[Given records Boundary: Start]

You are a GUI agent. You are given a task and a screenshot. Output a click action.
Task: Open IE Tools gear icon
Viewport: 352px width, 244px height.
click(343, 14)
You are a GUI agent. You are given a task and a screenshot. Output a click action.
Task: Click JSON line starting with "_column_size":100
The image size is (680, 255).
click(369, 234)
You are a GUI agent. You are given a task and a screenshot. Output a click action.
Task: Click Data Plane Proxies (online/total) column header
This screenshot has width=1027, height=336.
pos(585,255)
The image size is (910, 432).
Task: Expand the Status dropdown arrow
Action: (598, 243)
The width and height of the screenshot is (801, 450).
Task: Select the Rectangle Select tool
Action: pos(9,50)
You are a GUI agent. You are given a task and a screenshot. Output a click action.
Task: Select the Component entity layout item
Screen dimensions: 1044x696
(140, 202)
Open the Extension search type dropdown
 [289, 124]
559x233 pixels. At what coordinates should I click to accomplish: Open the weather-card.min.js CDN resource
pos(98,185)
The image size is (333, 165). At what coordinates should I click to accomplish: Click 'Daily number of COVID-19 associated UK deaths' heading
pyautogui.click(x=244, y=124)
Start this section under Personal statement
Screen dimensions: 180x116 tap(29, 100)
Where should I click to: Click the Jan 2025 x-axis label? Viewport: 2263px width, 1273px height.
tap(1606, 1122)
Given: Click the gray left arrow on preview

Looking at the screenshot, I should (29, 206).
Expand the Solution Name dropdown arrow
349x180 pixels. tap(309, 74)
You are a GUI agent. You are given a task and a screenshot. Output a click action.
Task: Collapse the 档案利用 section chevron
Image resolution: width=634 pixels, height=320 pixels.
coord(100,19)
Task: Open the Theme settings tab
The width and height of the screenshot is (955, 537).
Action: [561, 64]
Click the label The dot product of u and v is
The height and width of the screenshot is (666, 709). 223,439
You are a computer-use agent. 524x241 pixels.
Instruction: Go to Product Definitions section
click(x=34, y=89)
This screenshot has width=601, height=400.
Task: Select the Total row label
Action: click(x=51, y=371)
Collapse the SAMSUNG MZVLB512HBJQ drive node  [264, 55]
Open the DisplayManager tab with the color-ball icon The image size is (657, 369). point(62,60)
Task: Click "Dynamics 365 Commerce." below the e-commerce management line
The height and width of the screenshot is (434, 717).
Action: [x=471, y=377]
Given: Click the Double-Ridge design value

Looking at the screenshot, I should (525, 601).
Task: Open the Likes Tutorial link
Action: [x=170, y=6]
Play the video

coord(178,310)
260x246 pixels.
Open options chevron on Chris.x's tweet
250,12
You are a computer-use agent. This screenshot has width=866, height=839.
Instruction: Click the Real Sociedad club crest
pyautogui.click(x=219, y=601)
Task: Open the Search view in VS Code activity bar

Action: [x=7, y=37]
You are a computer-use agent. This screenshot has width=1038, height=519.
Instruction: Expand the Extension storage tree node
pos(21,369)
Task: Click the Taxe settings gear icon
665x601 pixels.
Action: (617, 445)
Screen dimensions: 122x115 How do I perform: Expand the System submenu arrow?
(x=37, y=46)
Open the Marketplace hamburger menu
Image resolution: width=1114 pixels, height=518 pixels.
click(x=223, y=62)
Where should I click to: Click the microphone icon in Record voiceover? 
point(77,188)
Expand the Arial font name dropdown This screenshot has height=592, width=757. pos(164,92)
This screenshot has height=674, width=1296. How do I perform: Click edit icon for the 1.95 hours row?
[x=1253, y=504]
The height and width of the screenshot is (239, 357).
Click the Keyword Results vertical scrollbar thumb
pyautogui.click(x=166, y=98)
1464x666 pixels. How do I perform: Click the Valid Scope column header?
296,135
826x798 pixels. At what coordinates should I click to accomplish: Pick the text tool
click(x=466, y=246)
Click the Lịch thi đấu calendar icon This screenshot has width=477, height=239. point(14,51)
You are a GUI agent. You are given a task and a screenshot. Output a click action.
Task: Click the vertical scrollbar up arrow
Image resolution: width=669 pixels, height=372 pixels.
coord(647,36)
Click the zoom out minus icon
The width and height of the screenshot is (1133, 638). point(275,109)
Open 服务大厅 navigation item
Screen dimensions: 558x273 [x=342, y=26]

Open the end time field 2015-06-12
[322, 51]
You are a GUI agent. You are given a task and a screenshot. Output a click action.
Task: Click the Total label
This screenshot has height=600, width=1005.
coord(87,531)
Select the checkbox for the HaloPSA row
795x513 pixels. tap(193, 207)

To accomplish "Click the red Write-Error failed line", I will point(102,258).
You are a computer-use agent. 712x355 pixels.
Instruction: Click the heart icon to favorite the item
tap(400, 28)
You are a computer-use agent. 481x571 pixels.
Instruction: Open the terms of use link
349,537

[Given records Boundary: End]

Begin at the line that has "has width=866, height=839." in the entries above; stop after the line that has "has width=1038, height=519.". Transcribe exactly those lines and no others.

__Answer to the exercise__:
You are a computer-use agent. This screenshot has width=866, height=839.
Instruction: Click the Real Sociedad club crest
pyautogui.click(x=219, y=601)
Task: Open the Search view in VS Code activity bar

Action: [x=7, y=37]
You are a computer-use agent. This screenshot has width=1038, height=519.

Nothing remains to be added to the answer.